**What you have to do**
Find each line below that contains the word "with", and copy every such line in full.

####

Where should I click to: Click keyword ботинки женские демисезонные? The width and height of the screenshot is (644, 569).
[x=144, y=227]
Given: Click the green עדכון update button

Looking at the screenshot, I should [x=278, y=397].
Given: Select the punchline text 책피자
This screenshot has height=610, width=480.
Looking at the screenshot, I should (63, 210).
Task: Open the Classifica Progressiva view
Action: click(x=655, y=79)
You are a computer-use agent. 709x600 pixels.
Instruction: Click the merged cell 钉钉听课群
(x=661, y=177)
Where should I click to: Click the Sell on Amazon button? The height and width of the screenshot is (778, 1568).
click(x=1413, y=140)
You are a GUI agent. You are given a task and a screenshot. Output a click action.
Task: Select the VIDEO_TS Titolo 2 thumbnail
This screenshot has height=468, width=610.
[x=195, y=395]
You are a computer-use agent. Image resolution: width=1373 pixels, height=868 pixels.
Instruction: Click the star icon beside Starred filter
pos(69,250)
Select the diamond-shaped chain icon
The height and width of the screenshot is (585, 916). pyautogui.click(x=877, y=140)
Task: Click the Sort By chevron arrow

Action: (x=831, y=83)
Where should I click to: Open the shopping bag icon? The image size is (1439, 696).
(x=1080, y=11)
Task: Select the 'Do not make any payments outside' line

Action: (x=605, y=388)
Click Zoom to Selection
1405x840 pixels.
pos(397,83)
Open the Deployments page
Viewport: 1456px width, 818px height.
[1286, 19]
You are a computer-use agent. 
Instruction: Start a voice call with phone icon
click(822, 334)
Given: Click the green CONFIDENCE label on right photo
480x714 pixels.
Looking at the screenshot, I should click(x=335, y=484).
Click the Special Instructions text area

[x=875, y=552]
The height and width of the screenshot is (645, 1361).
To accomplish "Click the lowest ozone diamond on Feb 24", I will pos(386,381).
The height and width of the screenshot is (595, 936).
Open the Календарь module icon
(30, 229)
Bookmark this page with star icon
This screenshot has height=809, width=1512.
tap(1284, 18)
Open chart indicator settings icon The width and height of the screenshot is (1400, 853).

####

**Expected answer**
Instruction: Start a voice call with phone icon
Bookmark this page with star icon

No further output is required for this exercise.